Why Securing Unstructured Data Is Becoming a Strategic Priority

by Chris Preimesberger

What does sensitive information looks like? Where is it located? Who can access it? Organizational data stores are live organisms in which information is constantly being added, duplicated, edited and deleted. Awareness of the different types and locations of sensitive data and who has and who should have access is complicated—and critical.

IT departments struggle to manage exponentially increasing amounts of data and must delegate some aspects of its management. Security departments have no clue as to who should have access to folders because there are often millions of them.

The IT department of an average small and midsize business (SMB) carries out hundreds of access requests daily, usually processed via email or by phone. The massive amount of service requests makes the process impossible to oversee.

Organizations must continually review entitlements across applications and platforms to ensure access is actually needed and to remove excess entitlements. Collecting and analyzing millions of entitlements across many platforms and managing the review are an enormous challenge. However, studies have shown a dramatic decrease of nearly 30 percent in the number of entitlements after the first review.

It’s crucial to understand and gain transparency into the following: Who is accessing sensitive information? How are they using it? Who is deviating from the organizational policies? Answering these questions is a major step toward securing organizational data stores.

Looking at the big picture of granted entitlements across the enterprise is vital to accurately estimate potential exposure and risk factors. Having entitlements information from millions of files, folders, mailboxes, sites, and homegrown applications centralized and analyzed, can easily answer important questions, for example, on the types of information accessible to specific audiences (IT, domain administrators, etc.)

Because the number of security breaches and information thefts are on the rise, just knowing who is doing what is not adequate. Defining real-time policies based on various user, machine and information attributes dramatically increases the odds of preventing information leaks and the damages that comes with it.

High-end enterprise storage is a major expense in every organization’s IT budget. Despite the decrease in the cost per gigabyte, the sheer increase in the consumption of the organizational storage makes it a real concern. The ever-expanding increase of storage also raises the manpower needed for management.

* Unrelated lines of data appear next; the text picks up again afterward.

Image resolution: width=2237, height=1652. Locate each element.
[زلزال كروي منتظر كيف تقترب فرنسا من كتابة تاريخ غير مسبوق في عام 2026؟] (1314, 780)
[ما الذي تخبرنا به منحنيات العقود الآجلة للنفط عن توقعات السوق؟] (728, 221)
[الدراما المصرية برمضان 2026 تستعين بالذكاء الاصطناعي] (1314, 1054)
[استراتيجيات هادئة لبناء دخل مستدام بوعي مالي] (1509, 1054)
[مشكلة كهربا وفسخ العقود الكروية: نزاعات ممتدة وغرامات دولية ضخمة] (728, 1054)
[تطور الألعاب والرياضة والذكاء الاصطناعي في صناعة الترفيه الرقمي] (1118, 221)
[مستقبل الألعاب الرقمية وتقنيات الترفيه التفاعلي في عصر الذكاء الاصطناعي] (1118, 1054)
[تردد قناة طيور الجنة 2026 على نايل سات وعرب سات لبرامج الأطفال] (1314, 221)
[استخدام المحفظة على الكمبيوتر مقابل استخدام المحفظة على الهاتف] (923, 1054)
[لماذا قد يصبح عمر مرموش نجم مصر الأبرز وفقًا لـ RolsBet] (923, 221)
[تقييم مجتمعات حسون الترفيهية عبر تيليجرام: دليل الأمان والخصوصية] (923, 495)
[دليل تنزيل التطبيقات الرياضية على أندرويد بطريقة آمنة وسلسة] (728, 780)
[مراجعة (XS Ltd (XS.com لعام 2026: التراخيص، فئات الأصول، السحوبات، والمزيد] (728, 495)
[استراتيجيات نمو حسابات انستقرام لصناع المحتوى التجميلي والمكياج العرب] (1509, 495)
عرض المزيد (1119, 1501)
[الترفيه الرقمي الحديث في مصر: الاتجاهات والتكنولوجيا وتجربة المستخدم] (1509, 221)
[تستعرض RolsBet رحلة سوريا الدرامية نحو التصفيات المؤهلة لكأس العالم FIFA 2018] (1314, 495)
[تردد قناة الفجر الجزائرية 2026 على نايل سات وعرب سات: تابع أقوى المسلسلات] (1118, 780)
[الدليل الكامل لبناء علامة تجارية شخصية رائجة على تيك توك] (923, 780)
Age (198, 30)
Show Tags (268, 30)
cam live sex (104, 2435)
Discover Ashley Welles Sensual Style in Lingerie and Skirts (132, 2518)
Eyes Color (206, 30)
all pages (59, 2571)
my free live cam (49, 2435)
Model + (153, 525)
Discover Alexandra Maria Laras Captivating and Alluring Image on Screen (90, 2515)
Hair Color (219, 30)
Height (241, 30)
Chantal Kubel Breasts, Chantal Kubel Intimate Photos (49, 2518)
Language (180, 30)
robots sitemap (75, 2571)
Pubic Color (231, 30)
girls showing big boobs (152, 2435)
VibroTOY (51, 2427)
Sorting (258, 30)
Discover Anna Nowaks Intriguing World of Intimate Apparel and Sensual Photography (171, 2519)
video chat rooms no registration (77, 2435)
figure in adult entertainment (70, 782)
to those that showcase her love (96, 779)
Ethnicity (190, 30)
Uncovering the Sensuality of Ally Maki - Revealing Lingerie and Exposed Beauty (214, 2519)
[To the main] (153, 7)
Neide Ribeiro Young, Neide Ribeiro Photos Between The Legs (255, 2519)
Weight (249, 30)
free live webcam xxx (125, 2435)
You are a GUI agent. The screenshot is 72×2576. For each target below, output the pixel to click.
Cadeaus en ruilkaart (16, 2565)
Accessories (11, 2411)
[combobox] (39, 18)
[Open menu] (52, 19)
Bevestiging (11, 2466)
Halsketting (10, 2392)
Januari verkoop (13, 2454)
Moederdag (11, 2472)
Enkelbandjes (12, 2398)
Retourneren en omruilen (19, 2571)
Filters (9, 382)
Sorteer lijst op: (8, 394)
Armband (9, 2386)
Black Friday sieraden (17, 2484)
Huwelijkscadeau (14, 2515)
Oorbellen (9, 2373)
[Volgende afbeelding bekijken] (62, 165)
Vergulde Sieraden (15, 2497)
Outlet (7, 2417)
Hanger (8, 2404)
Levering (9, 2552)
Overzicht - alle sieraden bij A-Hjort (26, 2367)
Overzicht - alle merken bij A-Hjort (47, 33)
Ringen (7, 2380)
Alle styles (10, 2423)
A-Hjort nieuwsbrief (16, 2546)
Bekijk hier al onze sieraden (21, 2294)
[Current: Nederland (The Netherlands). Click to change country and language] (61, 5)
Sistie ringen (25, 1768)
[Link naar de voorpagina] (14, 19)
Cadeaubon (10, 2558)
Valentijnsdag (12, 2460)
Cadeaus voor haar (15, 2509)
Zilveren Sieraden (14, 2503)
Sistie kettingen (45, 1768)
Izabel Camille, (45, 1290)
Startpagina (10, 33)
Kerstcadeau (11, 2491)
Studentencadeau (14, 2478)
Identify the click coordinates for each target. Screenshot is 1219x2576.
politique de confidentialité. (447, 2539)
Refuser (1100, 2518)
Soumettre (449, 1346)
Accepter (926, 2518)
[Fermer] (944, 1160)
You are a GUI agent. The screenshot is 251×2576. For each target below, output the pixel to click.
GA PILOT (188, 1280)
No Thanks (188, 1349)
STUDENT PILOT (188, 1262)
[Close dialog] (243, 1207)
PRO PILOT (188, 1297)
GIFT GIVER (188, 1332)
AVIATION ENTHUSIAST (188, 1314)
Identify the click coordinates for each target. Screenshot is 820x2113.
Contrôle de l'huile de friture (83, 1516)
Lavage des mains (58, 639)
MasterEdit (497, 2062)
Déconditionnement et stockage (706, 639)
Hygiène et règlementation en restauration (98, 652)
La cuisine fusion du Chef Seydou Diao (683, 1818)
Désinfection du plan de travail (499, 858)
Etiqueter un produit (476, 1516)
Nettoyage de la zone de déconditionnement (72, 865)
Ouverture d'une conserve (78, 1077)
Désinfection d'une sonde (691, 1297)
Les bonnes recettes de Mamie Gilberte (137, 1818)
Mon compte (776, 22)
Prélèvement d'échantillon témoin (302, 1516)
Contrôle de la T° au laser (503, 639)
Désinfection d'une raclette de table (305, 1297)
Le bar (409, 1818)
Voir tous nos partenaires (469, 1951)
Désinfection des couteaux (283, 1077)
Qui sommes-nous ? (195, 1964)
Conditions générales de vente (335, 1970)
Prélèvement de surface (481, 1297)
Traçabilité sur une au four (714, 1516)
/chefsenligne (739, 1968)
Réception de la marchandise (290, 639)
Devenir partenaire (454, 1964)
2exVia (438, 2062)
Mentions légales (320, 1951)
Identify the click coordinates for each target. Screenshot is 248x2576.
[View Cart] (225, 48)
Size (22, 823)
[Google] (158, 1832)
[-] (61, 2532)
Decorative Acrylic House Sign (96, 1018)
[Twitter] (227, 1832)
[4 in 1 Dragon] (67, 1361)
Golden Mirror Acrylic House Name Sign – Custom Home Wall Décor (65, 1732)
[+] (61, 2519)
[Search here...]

Using crowd-sourcing to determine ownership and stale permissions quickly accelerates ROI of deployment, implementation, and maintenance of securing and governing unstructured data.

Compliance is an ongoing process, not a single point in time. Organizations must comply with Sarbanes-Oxley, Health Insurance Portability and Accountability Act (HIPAA), Payment Card Industry (PCI), ISO 27001/2, ISO 27799 and other regulations, and be able to perform forensics and active discovery.

Until you know what data is sensitive, who is accessing it, how, when and from what devices, you cannot protect it fully. Hackers are clever and determined; they’ve penetrated some of the largest companies, banks and governments. They want your information. Even if it isn’t valuable to them personally, it certainly has a value on the open market.